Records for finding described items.
#####
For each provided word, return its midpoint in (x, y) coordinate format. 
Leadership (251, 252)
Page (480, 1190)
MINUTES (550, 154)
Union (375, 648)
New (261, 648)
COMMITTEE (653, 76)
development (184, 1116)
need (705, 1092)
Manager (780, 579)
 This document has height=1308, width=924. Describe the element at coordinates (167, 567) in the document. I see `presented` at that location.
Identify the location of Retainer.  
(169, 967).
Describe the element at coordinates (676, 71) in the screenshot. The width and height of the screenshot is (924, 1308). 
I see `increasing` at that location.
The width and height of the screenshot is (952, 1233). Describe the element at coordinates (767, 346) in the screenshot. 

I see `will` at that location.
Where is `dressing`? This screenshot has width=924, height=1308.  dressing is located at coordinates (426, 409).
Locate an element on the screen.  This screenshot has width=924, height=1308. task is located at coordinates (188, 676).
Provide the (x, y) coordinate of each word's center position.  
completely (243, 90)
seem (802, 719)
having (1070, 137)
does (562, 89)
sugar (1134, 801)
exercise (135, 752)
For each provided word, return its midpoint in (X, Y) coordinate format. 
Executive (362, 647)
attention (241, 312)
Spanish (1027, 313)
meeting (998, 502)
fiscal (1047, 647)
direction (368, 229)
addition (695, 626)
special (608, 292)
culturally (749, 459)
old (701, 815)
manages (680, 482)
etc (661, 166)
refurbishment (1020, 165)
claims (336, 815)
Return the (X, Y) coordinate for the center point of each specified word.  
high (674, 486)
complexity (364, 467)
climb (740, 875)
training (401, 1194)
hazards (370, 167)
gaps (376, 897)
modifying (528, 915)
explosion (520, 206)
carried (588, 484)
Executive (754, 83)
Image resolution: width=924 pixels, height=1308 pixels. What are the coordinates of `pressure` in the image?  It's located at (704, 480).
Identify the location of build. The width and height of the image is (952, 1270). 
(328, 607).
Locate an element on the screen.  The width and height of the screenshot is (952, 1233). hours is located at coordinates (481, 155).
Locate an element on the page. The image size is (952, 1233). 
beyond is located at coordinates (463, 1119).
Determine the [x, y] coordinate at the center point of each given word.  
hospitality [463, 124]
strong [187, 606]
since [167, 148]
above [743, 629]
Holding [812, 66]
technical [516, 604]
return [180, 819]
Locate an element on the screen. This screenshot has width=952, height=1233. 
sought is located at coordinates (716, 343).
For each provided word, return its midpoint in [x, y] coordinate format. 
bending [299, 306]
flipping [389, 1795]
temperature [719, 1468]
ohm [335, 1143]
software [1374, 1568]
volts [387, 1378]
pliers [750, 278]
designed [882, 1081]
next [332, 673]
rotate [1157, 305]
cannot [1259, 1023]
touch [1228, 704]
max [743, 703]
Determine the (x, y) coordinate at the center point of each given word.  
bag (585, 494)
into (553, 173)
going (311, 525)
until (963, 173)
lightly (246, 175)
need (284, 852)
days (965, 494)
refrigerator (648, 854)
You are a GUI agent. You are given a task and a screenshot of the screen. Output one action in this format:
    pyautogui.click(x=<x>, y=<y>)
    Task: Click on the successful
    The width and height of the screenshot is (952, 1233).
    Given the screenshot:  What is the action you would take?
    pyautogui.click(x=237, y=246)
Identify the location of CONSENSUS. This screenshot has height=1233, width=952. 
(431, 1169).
#####
YOUR TASK.
Please find every line in the records above that contains the word "provided", matching case exactly, and copy each of those lines in full.

EXERCISE OUTPUT.
For each provided word, return its midpoint in (x, y) coordinate format. 
For each provided word, return its midpoint in (X, Y) coordinate format. 
For each provided word, return its midpoint in [x, y] coordinate format. 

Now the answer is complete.